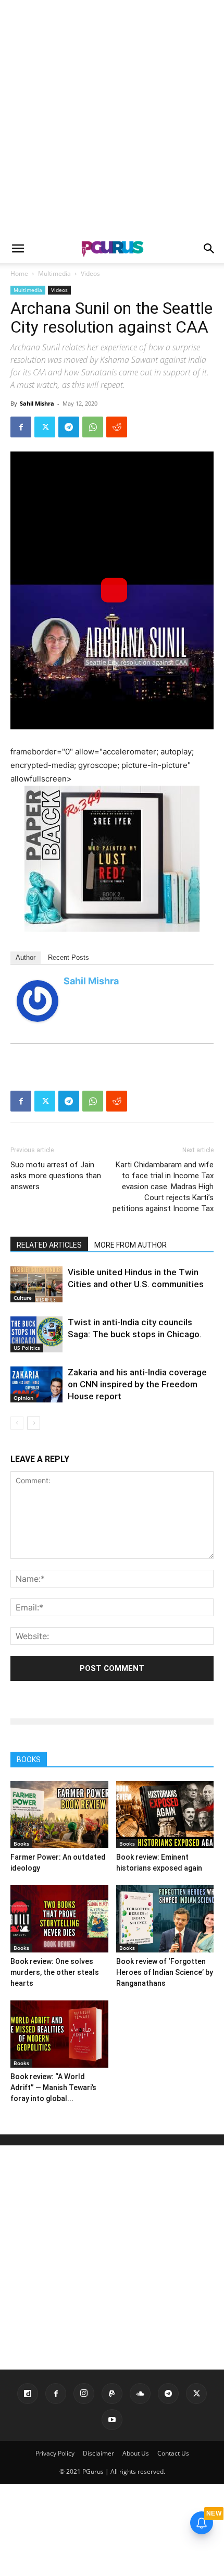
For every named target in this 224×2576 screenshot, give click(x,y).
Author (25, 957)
----
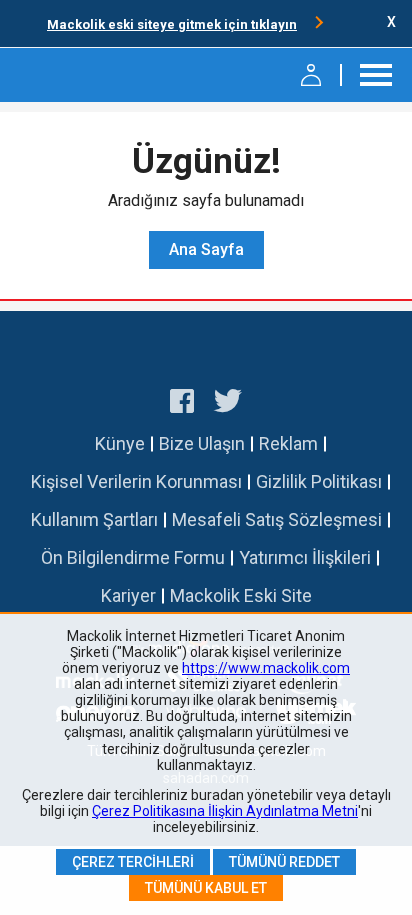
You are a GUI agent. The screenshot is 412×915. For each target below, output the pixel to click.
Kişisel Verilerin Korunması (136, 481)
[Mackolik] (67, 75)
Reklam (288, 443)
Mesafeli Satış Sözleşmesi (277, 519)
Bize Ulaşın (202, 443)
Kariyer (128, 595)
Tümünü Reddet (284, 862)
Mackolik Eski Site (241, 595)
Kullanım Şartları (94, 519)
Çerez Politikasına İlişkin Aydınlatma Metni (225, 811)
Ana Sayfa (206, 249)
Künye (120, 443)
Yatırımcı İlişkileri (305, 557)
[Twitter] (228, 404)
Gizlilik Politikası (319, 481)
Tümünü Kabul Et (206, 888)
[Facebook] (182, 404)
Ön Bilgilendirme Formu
----
EXERCISE OBJECTIVE: Show every line of the listing that includes the word "target".

RESPONSE:
For every named target in this 224×2576 screenshot, give click(x,y).
You are a GUI agent. The screenshot is 412×915. For each target below, output the pixel to click.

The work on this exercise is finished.